Provided material =
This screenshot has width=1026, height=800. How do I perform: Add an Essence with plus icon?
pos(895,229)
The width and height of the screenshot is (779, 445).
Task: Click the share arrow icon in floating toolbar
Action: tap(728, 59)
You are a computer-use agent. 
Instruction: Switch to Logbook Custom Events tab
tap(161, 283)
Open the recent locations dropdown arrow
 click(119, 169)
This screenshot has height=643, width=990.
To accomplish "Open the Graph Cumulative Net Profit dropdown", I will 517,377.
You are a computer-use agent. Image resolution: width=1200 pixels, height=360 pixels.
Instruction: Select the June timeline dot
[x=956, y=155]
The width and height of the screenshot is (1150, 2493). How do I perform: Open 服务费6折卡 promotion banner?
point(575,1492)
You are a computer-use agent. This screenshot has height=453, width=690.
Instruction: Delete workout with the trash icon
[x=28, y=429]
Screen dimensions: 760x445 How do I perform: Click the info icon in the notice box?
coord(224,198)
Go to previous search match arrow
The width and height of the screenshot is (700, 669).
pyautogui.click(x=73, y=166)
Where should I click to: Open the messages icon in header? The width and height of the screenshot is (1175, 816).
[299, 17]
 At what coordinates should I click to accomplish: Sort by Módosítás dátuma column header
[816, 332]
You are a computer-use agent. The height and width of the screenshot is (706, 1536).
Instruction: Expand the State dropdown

Requirement = Give every entry back exactly as it was written above.

Solution for this task =
This screenshot has width=1026, height=800. How do I perform: Add an Essence with plus icon?
pos(895,229)
The width and height of the screenshot is (779, 445).
Task: Click the share arrow icon in floating toolbar
Action: tap(728, 59)
You are a computer-use agent. 
Instruction: Switch to Logbook Custom Events tab
tap(161, 283)
Open the recent locations dropdown arrow
 click(119, 169)
This screenshot has height=643, width=990.
To accomplish "Open the Graph Cumulative Net Profit dropdown", I will 517,377.
You are a computer-use agent. Image resolution: width=1200 pixels, height=360 pixels.
Instruction: Select the June timeline dot
[x=956, y=155]
The width and height of the screenshot is (1150, 2493). How do I perform: Open 服务费6折卡 promotion banner?
point(575,1492)
You are a computer-use agent. This screenshot has height=453, width=690.
Instruction: Delete workout with the trash icon
[x=28, y=429]
Screen dimensions: 760x445 How do I perform: Click the info icon in the notice box?
coord(224,198)
Go to previous search match arrow
The width and height of the screenshot is (700, 669).
pyautogui.click(x=73, y=166)
Where should I click to: Open the messages icon in header? The width and height of the screenshot is (1175, 816).
[299, 17]
 At what coordinates should I click to accomplish: Sort by Módosítás dátuma column header
[816, 332]
You are a computer-use agent. The height and width of the screenshot is (706, 1536).
Instruction: Expand the State dropdown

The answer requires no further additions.